(Stored items)
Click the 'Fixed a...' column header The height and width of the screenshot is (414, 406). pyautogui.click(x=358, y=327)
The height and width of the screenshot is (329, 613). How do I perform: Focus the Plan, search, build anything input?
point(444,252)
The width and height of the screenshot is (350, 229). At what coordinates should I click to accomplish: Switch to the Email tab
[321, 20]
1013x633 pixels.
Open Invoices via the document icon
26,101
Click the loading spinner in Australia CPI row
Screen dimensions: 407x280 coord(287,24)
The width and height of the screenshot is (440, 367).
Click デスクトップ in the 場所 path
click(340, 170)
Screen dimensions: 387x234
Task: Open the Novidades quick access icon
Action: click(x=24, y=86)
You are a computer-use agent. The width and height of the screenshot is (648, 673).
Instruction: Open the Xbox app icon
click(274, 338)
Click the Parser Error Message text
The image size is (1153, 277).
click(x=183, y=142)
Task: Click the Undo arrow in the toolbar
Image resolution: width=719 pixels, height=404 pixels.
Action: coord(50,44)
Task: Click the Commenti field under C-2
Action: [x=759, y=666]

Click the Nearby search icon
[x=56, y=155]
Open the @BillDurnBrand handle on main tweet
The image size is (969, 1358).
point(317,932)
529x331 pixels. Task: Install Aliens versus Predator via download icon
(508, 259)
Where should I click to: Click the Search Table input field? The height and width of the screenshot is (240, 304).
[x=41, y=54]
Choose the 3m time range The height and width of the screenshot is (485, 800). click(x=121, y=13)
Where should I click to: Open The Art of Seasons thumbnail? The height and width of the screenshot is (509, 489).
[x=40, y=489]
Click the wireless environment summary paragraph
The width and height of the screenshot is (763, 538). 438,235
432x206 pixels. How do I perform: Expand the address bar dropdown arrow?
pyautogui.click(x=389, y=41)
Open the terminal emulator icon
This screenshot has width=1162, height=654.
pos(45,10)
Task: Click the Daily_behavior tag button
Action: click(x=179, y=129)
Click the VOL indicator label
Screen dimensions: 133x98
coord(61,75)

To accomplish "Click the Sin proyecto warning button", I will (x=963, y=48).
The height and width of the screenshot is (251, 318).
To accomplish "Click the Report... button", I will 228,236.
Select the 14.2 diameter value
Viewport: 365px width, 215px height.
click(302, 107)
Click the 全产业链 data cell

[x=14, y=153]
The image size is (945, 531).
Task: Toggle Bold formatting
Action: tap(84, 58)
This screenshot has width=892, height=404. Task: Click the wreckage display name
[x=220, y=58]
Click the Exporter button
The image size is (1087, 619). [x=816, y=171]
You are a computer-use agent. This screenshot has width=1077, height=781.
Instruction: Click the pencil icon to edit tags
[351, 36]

• **Your goal**
Every line in the data above that contains the word "agent" counts; report how many there are and nothing more.

• **Exercise solution**
2